▸ **SUPPLIED PASSAGE**
★ ★ ★ ★ ★

Modeling can be viewed as a spectrum of activities—from the speculative nature pre-discovery model of what may or may not prove to be a reservoir, to the near physical reality of a refinery simulator. What separates the speculative from the ‘real’ is the ease with which the model can be checked with additional measurement. Ultimately, models can become so well-constrained that they can be used to perform ‘experiments’ themselves—such as automobile crash testing.
In a recent presentation* to the Canadian Well Logging Society, Ingrain advisor Jack Dvorkin made an elegant case for a step change in reservoir analysis, with computer tomographic (CT) scanning providing the constraints to high fidelity computer models of reservoir rocks. Dvorkin, whose other life is as a researcher in the geophysics department of Stanford university, describes the approach as ‘quantitative virtuality,’ a new way of relating measurements such as well logs or seismics, to physical reality.
Stanford studies on the North Sea Troll gas supergiant have shown some counterintuitive results that were resolved by computer modeling. Compression and shear wave velocity ratios varied widely for similar porosity ranges—depending grain cementation. This was ‘understood’ by computer modeling of the whole process, from an unconsolidated sand through digenesis and burial.
Permeability, an elusive parameter for conventional approaches, is usually categorized by expensive special core analysis in the lab. With quantitative virtuality, full forward modeling of the rock’s history has been used to relate permeability to grain size, pore topology and membranes. As Dvorkin says, ‘experiment, experiment, experiment...’
Ingrain’s 3-D NanoXCT** imaging system gives a ‘true’ 3D representation of the rock. Images of Saudi Arabian carbonates even show fossils in detail. Armed with such high resolution images, Ingrain’s scientists run fluid flow ‘experiments’ on the computer. Checks with lab measurements sometimes produce widely different results. In one case, a difference in permeability of two orders of magnitude was observed. It turned out that the computer was right and the lab was wrong! Multiphase flow is very hard to implement in lab experiments—and these can be performed more accurately, cheaper and faster in the computer where heterogeneities can be correctly categorized. Ultimately, Dvorkin sees modeling of rock physics right down to the quantum scale.
The computer can also be used to ‘decrack’ cuttings for numerical experiments or perform virtual experiments on different fluid fill—which would take weeks in the lab. Massive databases of rock properties can now be delivered in near real time.

★ ★ ★ ★ ★

▸ **DATASET RECORDS**
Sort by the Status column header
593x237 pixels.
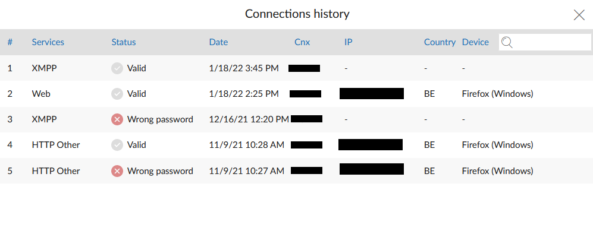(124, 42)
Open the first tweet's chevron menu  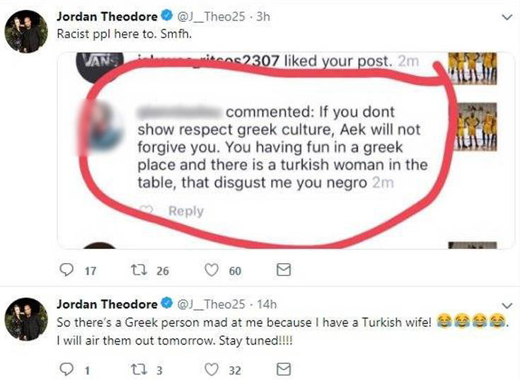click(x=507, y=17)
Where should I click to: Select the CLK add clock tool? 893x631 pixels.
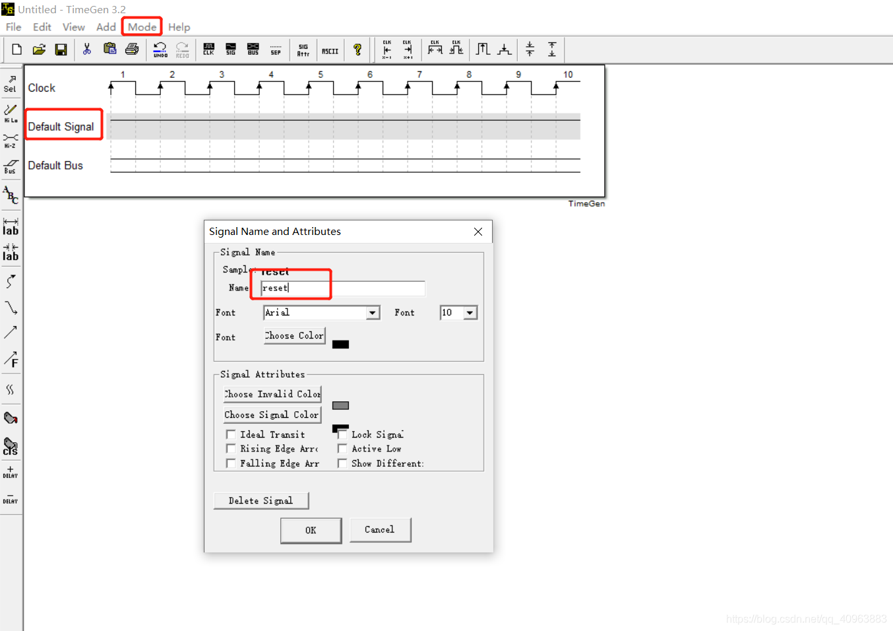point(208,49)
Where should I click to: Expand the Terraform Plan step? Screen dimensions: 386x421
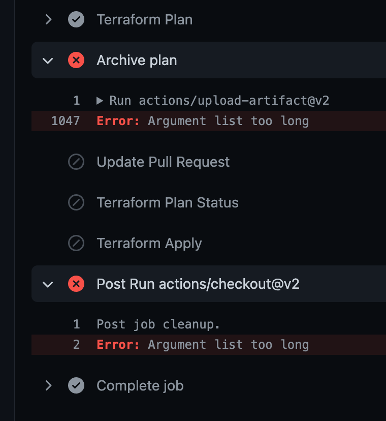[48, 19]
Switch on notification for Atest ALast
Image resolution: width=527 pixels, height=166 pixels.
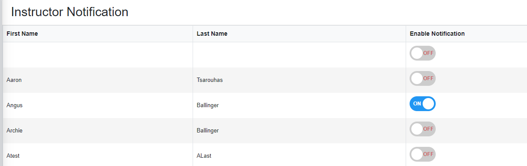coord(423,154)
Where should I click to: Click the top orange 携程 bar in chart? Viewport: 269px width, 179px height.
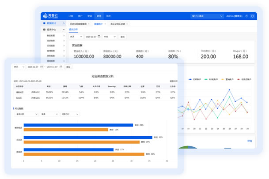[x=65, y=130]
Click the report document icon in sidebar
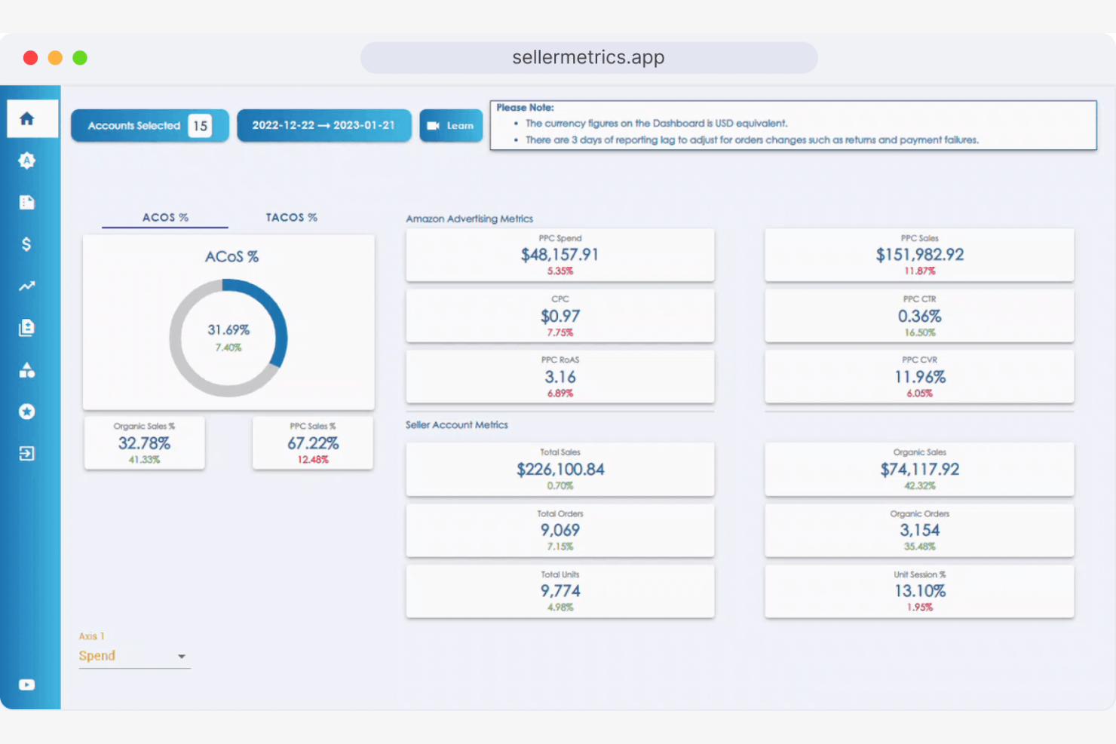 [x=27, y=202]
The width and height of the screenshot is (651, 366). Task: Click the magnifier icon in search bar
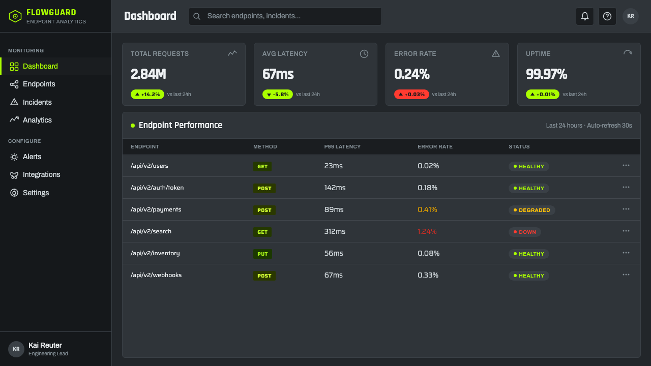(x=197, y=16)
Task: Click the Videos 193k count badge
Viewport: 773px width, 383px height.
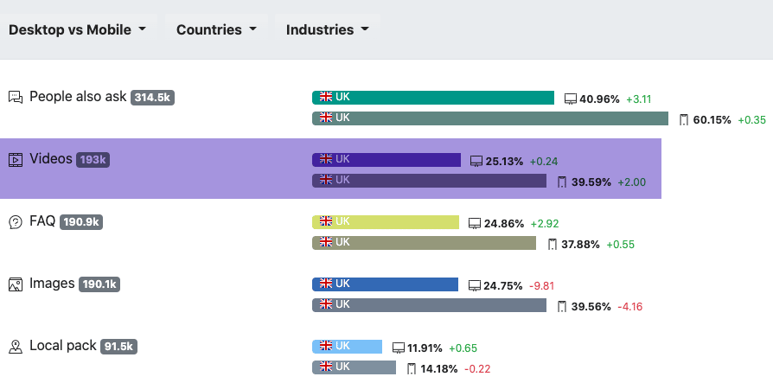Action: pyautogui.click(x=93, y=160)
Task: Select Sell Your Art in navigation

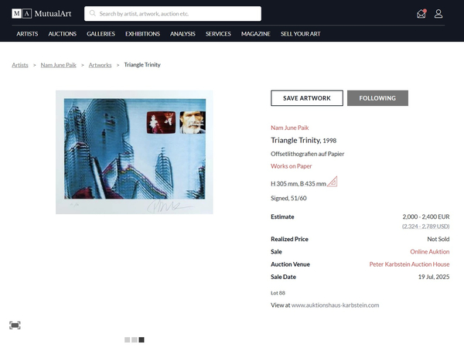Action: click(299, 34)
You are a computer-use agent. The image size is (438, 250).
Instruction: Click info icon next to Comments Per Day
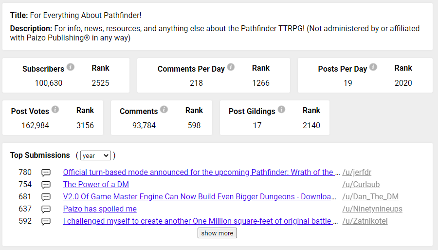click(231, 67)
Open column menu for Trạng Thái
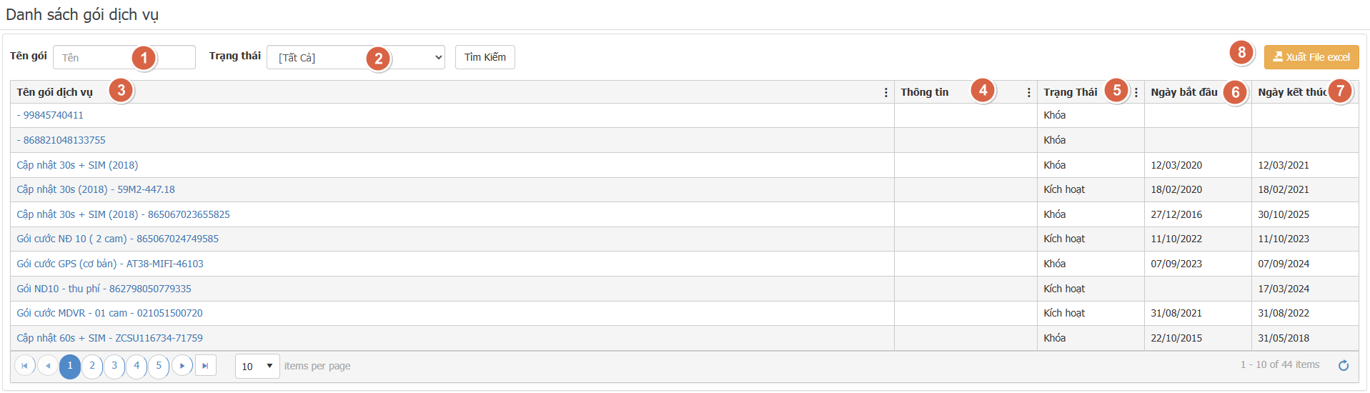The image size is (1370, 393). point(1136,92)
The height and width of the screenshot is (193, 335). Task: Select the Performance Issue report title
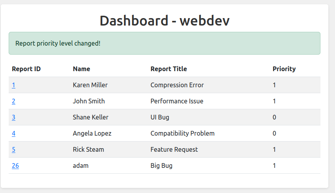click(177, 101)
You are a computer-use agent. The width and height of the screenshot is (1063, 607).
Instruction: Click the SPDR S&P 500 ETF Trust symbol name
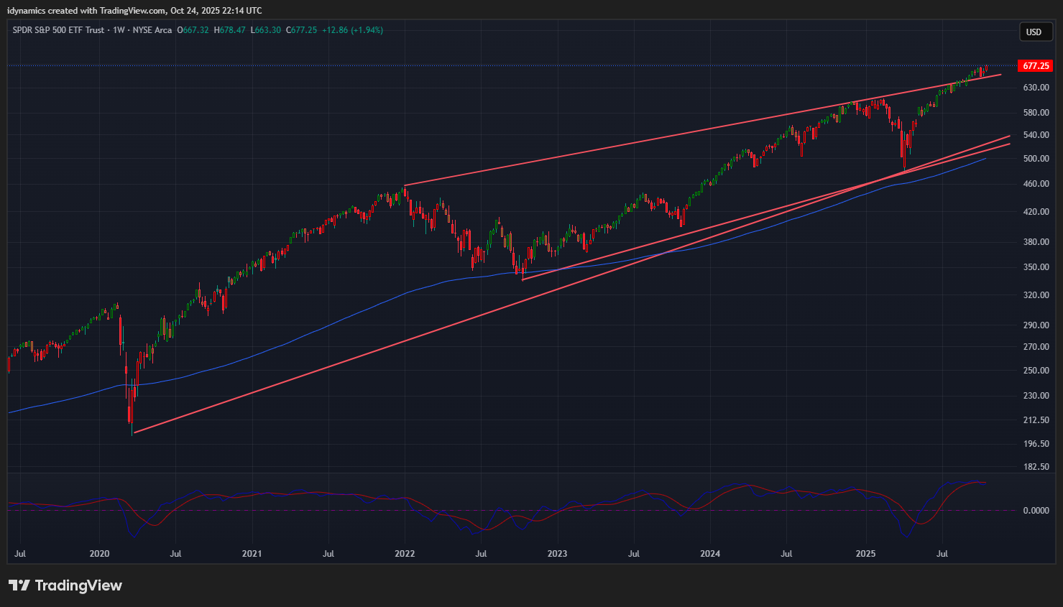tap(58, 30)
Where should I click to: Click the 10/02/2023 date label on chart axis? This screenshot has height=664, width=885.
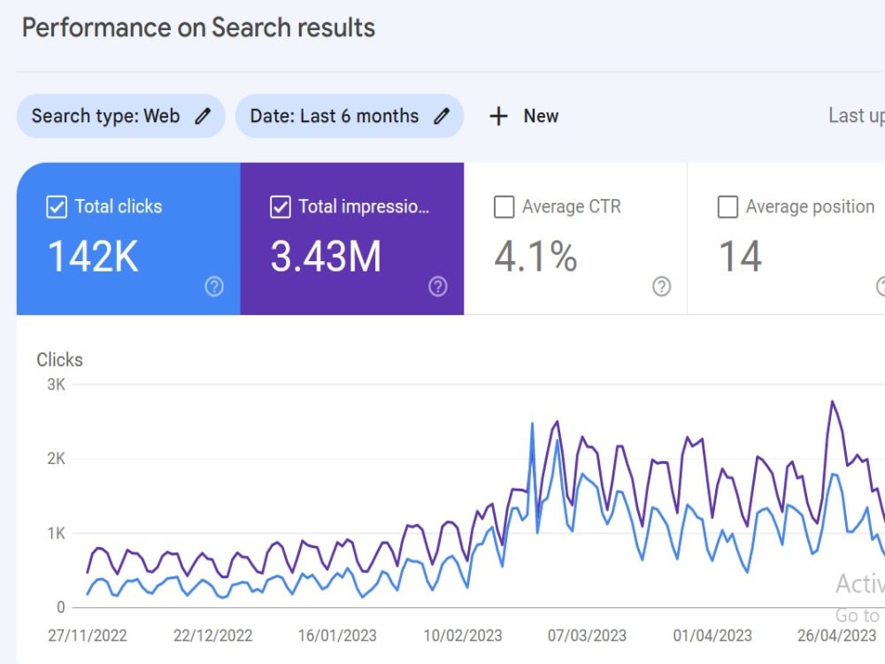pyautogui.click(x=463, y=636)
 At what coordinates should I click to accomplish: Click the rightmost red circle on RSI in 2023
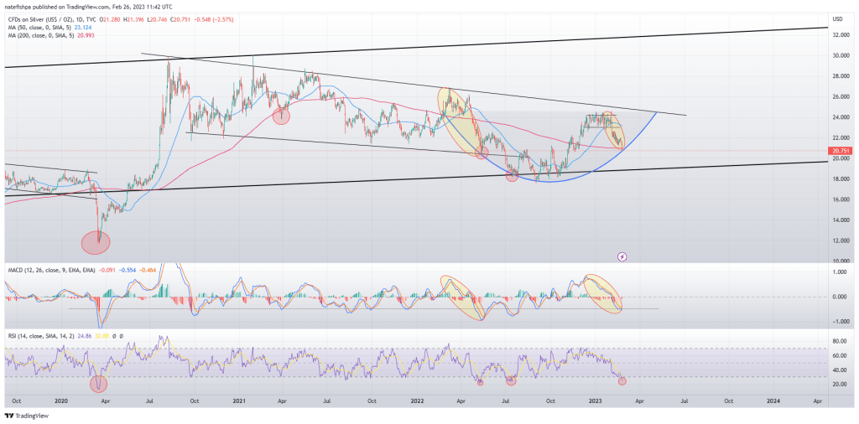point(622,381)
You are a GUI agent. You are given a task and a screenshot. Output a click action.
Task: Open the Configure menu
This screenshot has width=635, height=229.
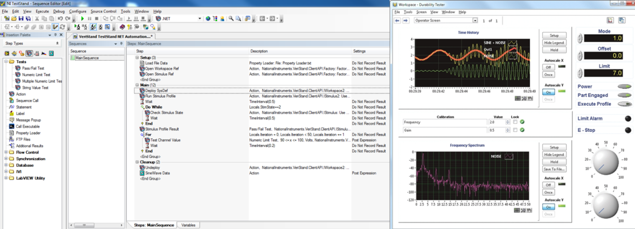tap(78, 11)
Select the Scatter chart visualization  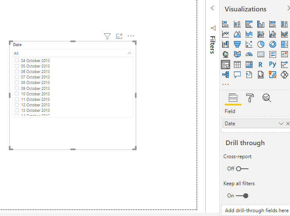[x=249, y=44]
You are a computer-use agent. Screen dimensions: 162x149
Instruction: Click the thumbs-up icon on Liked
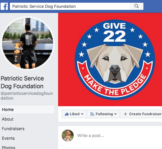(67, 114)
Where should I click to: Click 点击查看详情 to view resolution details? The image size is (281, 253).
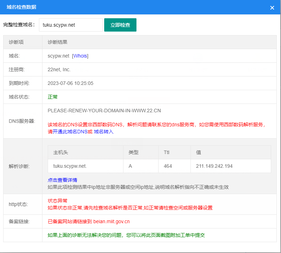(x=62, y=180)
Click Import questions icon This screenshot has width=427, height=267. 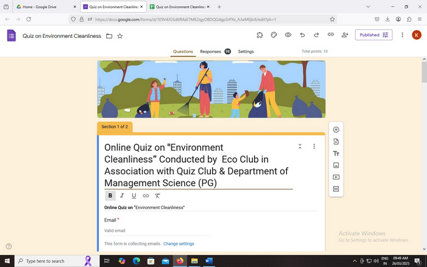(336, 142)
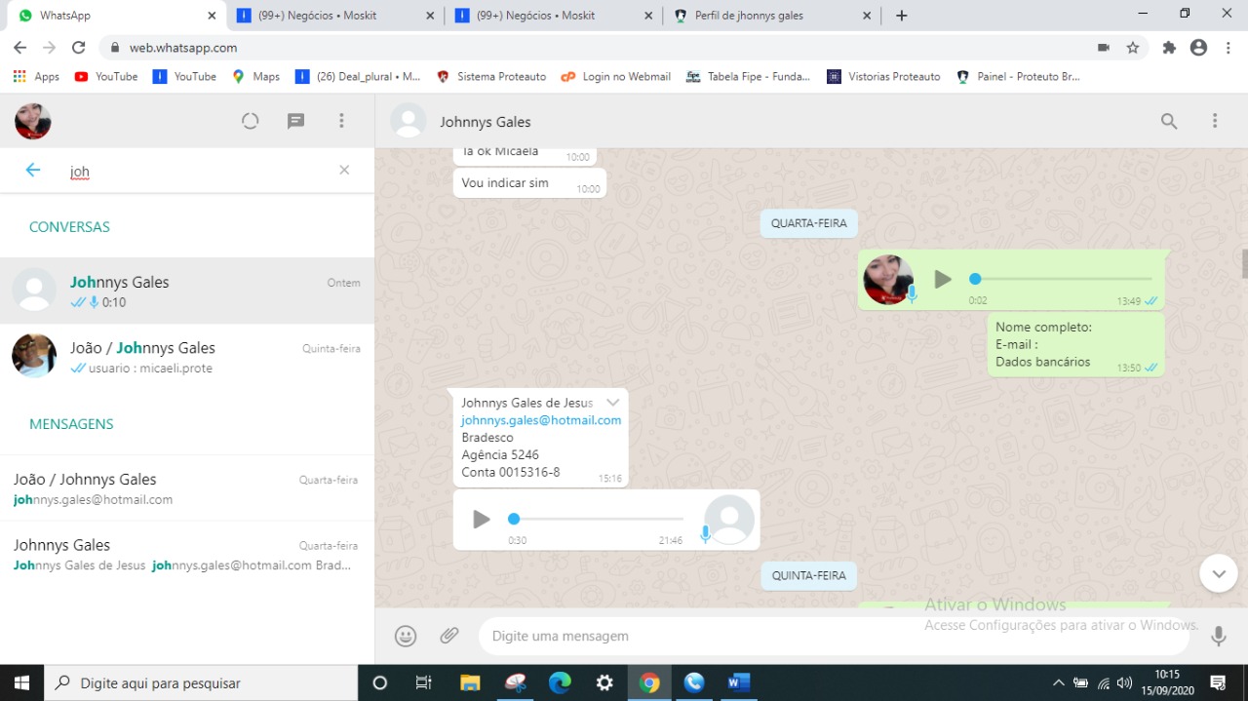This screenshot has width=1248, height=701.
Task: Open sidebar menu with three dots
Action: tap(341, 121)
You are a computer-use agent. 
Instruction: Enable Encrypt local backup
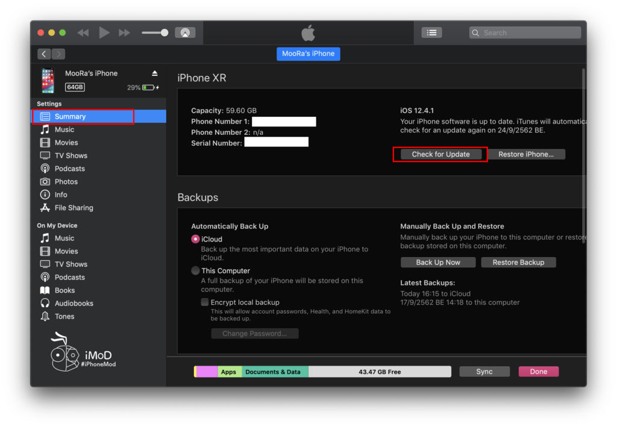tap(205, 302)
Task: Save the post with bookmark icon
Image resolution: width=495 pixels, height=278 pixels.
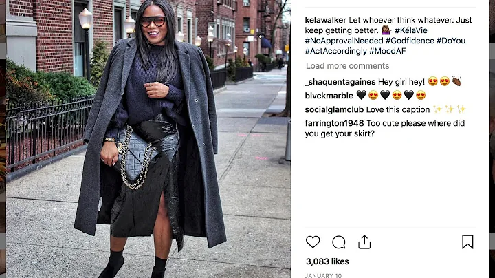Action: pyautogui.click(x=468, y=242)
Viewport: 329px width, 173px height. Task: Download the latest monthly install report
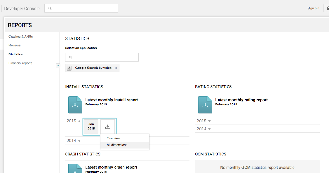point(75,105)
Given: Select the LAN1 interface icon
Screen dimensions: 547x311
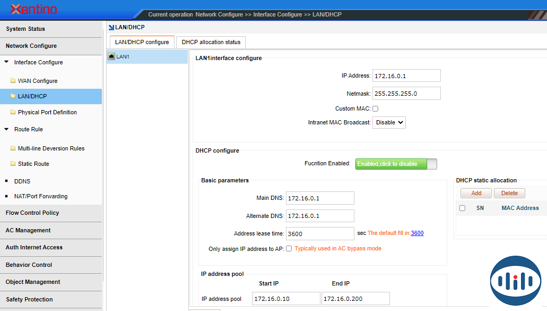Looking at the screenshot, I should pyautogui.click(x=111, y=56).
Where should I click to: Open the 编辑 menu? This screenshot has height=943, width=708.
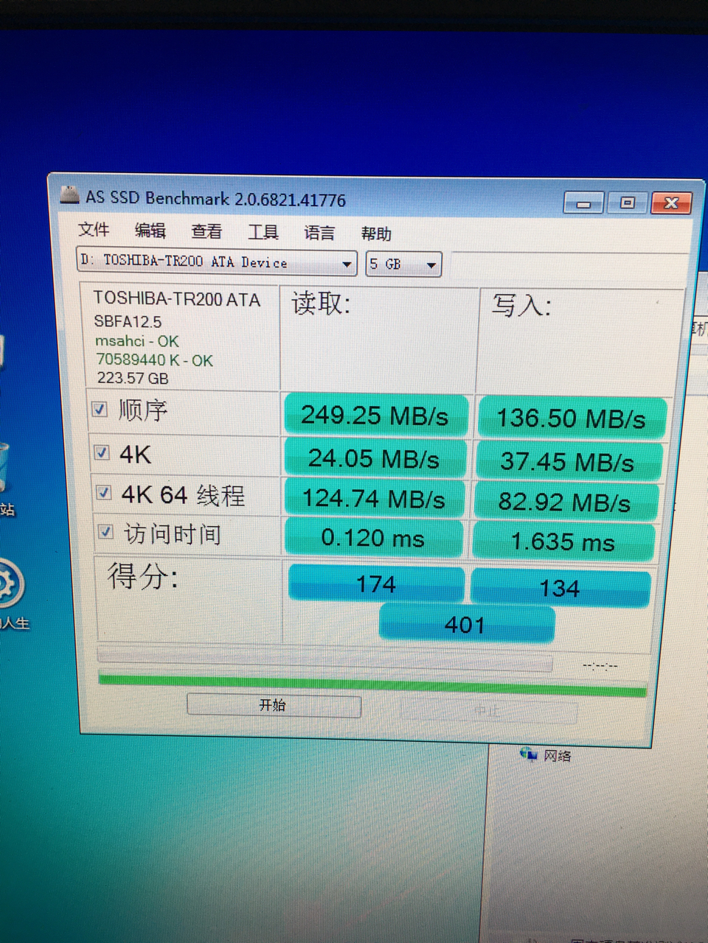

★ ★ ★ ★ ★

▸ **TASK STATEMENT**
Answer these from the reservoir modeling article:
1. To which society did Jack Dvorkin give his presentation?
2. Which North Sea gas supergiant was the subject of the Stanford studies?
3. How large was the permeability difference in the case where the computer and lab results disagreed?

▸ **ANSWER TO THE EXERCISE**
1. The Canadian Well Logging Society.
2. Troll.
3. Two orders of magnitude.